Here's the INVERSE FUNCTION THEOREM stated in my notes:
It says:
Let $E\subseteq \mathbb R^n$ be open and $f:E\to \mathbb R^n$ be a $C^1$ map.
Suppose that for some $a\in E$,the linear map $f'(a)$ is invertible, and $b=f(a)$.Then
there are open set $U$ and $V$ in $\mathbb R^n$ ,s.t. $a\in U,b\in V$ and $f|_U$ is $1-1$ and onto V,that is $f(U)=V$
If g is inverse of $f|_U$ ,so $g:V\to U$ and $g(f(x))=x$ for all $x\in U$,then $g\in C^1(V,U)$
I had to check whether following satisfy the above hypothesis of inverse function theorem on $D$:
$1.)$ $g(x)=x+c$ , $D=\mathbb R^n$ ,
$2.)$ $g(s,t)=(s+2)e_2+(s-t)e_2$ , $D=\mathbb R^2$ ,
$3.)$ $g(s,t)=(s^2-t^2)e_2+(st)e_2$ , $D=\mathbb R^2$ \ ${(0,0)}$.
I think that $1.)$ satisfies all hypothesis as it has a inverse.... I don't know how to solve these questions...any hint...
All the functions given by the OP are $C^\infty$ smooth.
The derivative of $g$ is the identity matrix and it is invertible.
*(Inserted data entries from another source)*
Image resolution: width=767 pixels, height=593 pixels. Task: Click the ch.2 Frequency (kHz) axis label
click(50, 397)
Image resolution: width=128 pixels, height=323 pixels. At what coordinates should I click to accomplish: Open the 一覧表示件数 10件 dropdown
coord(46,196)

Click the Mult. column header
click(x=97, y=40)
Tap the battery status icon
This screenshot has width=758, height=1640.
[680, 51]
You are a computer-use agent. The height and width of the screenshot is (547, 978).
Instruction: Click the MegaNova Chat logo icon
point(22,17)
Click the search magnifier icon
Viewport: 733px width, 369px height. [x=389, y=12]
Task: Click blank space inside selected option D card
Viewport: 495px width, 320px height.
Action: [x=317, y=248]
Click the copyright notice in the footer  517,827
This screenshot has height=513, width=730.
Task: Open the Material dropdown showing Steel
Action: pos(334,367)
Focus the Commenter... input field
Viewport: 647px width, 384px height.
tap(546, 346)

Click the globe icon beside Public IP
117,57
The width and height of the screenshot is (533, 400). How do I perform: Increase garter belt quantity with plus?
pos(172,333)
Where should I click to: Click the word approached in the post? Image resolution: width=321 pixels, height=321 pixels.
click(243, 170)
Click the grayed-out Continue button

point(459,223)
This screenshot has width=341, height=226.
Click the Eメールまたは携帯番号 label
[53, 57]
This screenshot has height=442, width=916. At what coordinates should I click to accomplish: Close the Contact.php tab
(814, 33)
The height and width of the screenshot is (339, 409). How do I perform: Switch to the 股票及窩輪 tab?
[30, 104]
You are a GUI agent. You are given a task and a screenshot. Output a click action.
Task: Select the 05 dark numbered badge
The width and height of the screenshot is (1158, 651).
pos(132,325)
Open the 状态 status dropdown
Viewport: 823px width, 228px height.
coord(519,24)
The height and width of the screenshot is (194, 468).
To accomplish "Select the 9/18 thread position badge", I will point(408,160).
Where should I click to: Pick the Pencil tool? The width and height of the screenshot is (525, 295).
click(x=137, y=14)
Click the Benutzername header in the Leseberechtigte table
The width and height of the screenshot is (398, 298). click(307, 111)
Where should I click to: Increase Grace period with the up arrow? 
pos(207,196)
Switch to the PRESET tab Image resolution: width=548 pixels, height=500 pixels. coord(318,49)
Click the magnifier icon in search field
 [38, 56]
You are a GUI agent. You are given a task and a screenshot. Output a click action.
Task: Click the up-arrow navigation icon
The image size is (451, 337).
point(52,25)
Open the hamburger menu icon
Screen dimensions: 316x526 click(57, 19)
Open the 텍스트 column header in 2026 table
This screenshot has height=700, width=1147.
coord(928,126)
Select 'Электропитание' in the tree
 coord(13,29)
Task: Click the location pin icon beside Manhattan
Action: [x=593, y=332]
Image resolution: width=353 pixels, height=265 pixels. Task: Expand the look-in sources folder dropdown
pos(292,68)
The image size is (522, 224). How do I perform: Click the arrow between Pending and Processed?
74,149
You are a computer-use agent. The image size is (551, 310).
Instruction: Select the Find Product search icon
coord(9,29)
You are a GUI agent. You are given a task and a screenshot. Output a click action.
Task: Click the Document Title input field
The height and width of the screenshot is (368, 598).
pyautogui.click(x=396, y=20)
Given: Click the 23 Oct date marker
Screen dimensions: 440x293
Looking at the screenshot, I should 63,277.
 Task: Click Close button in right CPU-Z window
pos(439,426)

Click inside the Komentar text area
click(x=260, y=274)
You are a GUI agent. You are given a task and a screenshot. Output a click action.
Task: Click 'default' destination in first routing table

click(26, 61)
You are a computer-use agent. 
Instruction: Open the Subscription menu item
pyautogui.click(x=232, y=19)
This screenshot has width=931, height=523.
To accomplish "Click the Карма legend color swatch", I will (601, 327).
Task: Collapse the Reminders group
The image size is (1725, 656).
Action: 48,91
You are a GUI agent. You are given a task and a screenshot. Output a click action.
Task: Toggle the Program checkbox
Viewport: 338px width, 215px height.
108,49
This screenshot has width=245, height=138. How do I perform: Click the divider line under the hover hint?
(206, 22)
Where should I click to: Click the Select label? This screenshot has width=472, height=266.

It is a good exercise to prove that the derivative of a linear map is the map itself; that is, if $f(x)=Ax$ for a matrix $A$, then $f'(x)=A$ for all $x$.
Now $g(s,t)=(g_1(s,t),g_2(s,t))=(0,2+2s-t)$. This is again a linear mapping, but let us calculate the derivative in a more general way. The derivative of this is $$ g'(s,t) = \begin{pmatrix} \partial_sg_1(s,t) & \partial_tg_1(s,t) \\ \partial_sg_2(s,t) & \partial_tg_2(s,t) \end{pmatrix} = \begin{pmatrix} 0 & 0 \\ 2 & -1 \end{pmatrix}. $$ Note that this matrix does not depend on $(s,t)$; this is because of linearity. This is not an invertible matrix so the hypothesis of the inverse function theorem is not satisfied at any point. (Also the conclusion is false since then $g$ would have to be an open mapping and it is not.)
Now $g(s,t)=(0,s^2-t^2+st)$. As above, we find $$ g'(s,t) = \begin{pmatrix} 0 & 0 \\ 2s+t & -2t+s \end{pmatrix}. $$ This matrix does depend on $(s,t)$ but it is never invertible.
If in the last example you meant $g(s,t)=(s^2-t^2,st)$ instead, you would get $$ g'(s,t) = \begin{pmatrix} 2s & -2t \\ t & s \end{pmatrix}. $$ The determinant of this matrix is $2(s^2+t^2)$, which is nonzero in $D$. Thus the hypothesis of the inverse function theorem is satisfied in all points $a\in D$.